YOUR TASK
In the text on aid in Afghanistan below, return everything from "Despite continuing conflict, there" down to "Afghan export products." word for word.
— begin DOCUMENT EXCERPT —
Despite continuing conflict, there has been progress on the civilian front in Afghanistan over the past seven years. In health, for example, basic services are delivered in most of the country, mainly by NGOs – but in accordance with a basic health package defined by the health authorities. Maternal and infant mortality have dropped significantly over the last years – but remain among the highest in the world.

Some basic protection is also offered to the most vulnerable, those who have been left without the family networks that have been uprooted after thirty years of war – widows, people with disabilities and street children, for example. And in agriculture, some basic veterinary services are again available; good quality nurseries are helping farmers boost production of almonds and raisins, traditional Afghan export products.

The EC has, among others, projects in health, agriculture and social protection, totalling around 232 million EUR. Like all other donors in Afghanistan, the EC has contracted a significant number of technical assistants to help implement projects. And civil servants working closely with these projects receive various special salary supplements and incentives, either funded directly from the programmes or through a government mechanism underwritten by a number of donors, including the EC.

This is in no way unique for the EC: Formal public salaries are at the level of 70-300 EUR monthly, but key high level staff can earn between 1,500 and 4,000 EUR a month, while international consultants command much higher fees. The OECD/DAC estimated that, in 2004 alone, more than 300 million EUR was spent on TA. In Afghanistan, a higher paid “second civil service” consisting of TA and “quasi-TA” in different shades of grey has thus emerged, of course much to the resentment of those who try to make ends meet from their formal public salary.
— end DOCUMENT EXCERPT —
— begin DATASET EXTRACT —
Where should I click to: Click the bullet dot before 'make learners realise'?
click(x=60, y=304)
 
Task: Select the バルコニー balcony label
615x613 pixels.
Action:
— end DATASET EXTRACT —
FINISHED ANSWER
Despite continuing conflict, there has been progress on the civilian front in Afghanistan over the past seven years. In health, for example, basic services are delivered in most of the country, mainly by NGOs – but in accordance with a basic health package defined by the health authorities. Maternal and infant mortality have dropped significantly over the last years – but remain among the highest in the world.

Some basic protection is also offered to the most vulnerable, those who have been left without the family networks that have been uprooted after thirty years of war – widows, people with disabilities and street children, for example. And in agriculture, some basic veterinary services are again available; good quality nurseries are helping farmers boost production of almonds and raisins, traditional Afghan export products.